_PAGE TEXT_.

^^^^^^^^^^^^^^^^

Survival time was defined as the time from surgery to death or the last follow-up visit. Patients dying of serious complications during surgery, of causes other than esophageal SCC, or in less than 3 months after surgery were not included. The longest survival time was 89 months by the last follow-up visit, and the median survival time is 36 months.

Construction of tissue microarray

Representative areas containing morphologically representative SCC and regions of normal mucosa were constructed on donor paraffin blocks based on hematoxylin and eosin (HE) staining. The appropriate tissues were constructed on receptor paraffin blocks using a tissue microarrayer (Beecher Instruments, Silver Spring, MD, 0.6 mm in diameter of cores)[22],[23]. Each case of SCC and corresponding normal mucosa were loaded twice to ensure representation of the chip and to avoid missing information due to loss of tissue cores.

Immunohistochemistry assay and data analysis

A standard streptavidin-peroxidase conjugated method (SP) was used for immunohistochemistry assay. Slides were de-waxed in xylene and hydrated through gradient ethanol to distilled water. Subsequently, antigen retrieval was performed as follows. For laminin-5 γ2 chain, slides were incubated with protease XXIV (Biogenex, USA) at room temperature for 10 min. For SPARC, slides were microwaved in 0.01 mol/L citrate buffer (pH 6.0) for 10 min. Slides were then incubated with 3% H2O2 for 10 min to block endogenous peroxidase, blocked in 10% normal goat serum for 10 min to reduce non-specific staining and incubated with 1:50 dilutions of primary antibodies against laminin-5 γ2 chain (mouse monoclonal antibody, Chemicon, USA) and against SPARC (mouse monoclonal antibody, Novacastra, UK) at room temperature for 1 h. Slides were washed three times with PBS and incubated with biotinylated anti-mouse secondary antibodies for 10 min at room temperature followed by incubation with horseradish peroxidase streptavidin at room temperature for 10 min. After DAB staining, slides were counter-stained with hematoxylin. PBS was used to replace primary antibodies as a negative control.

^^^^^^^^^^^^^^^^

_RECORD EXCERPTS_.
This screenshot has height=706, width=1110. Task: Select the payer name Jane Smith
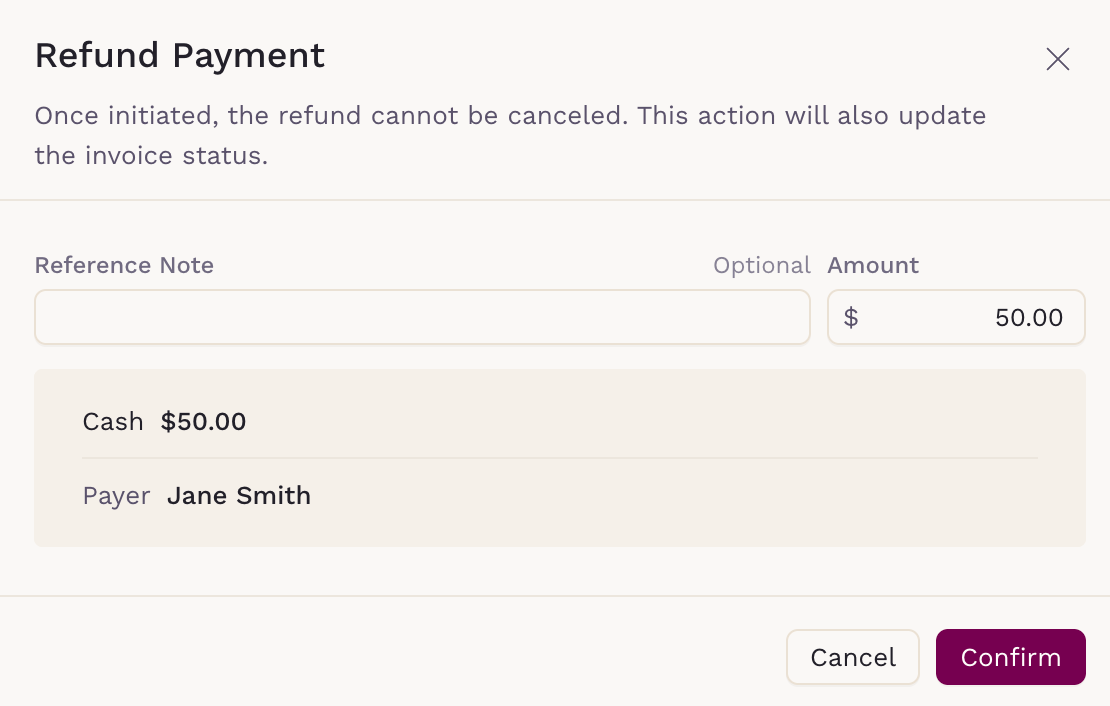(239, 496)
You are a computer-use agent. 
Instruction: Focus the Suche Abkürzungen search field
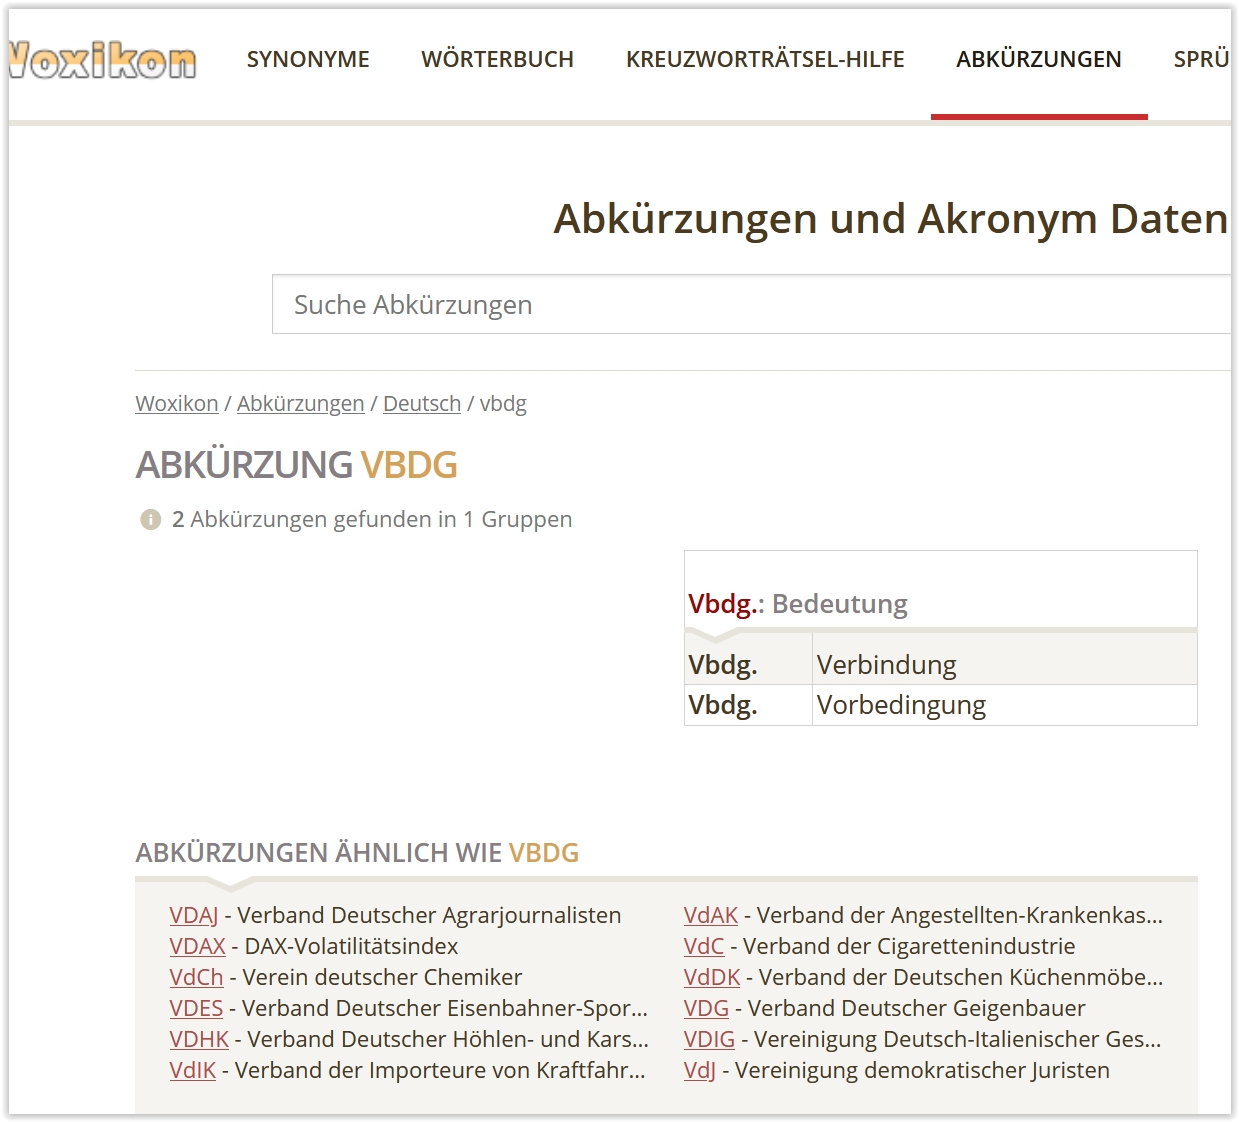pos(750,305)
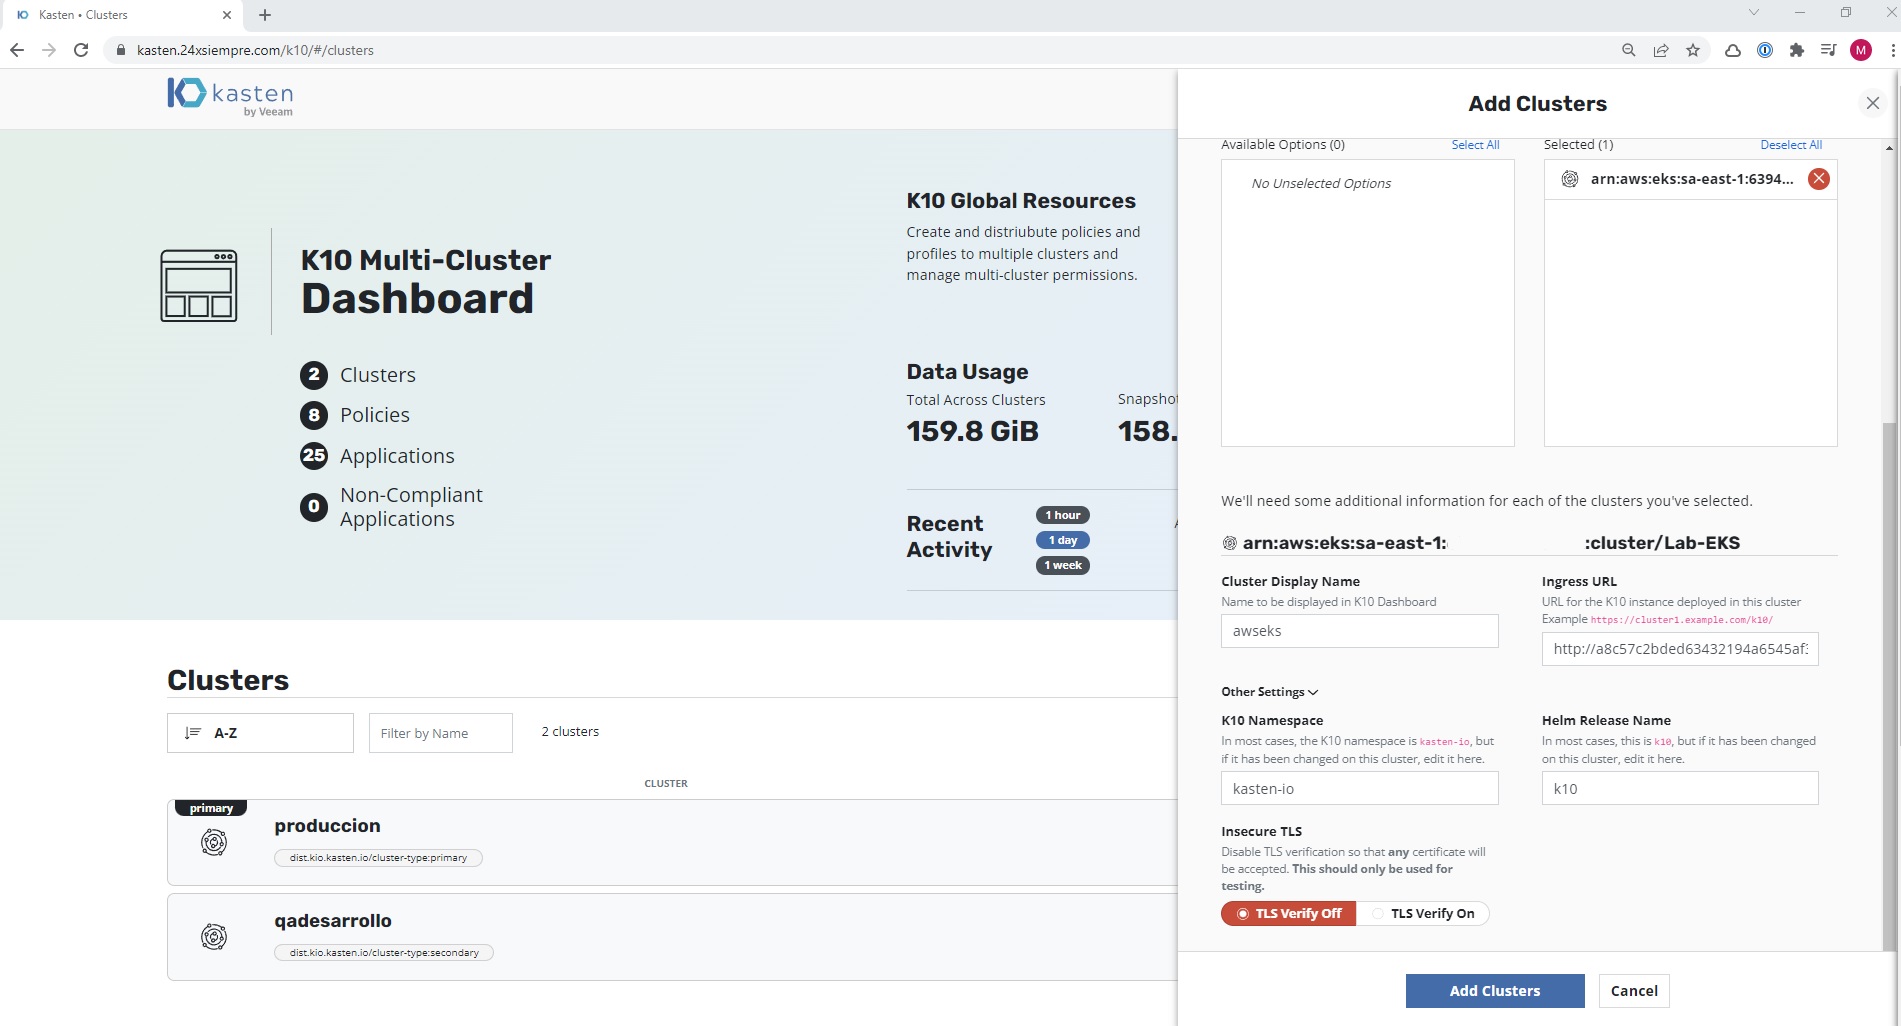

^^^^^^^^^^^^^^^^

_WHAT THIS EXERCISE ASKS_.
**A)** Reproduce part of the methods text word for word, beginning at the words "Survival time was defined" and stopping after "is 36 months.".
**B)** In the methods text, what were the SPARC slides microwaved in during antigen retrieval?

_ANSWERS TO THE EXERCISE_.
**A)**
Survival time was defined as the time from surgery to death or the last follow-up visit. Patients dying of serious complications during surgery, of causes other than esophageal SCC, or in less than 3 months after surgery were not included. The longest survival time was 89 months by the last follow-up visit, and the median survival time is 36 months.

**B)** 0.01 mol/L citrate buffer (pH 6.0)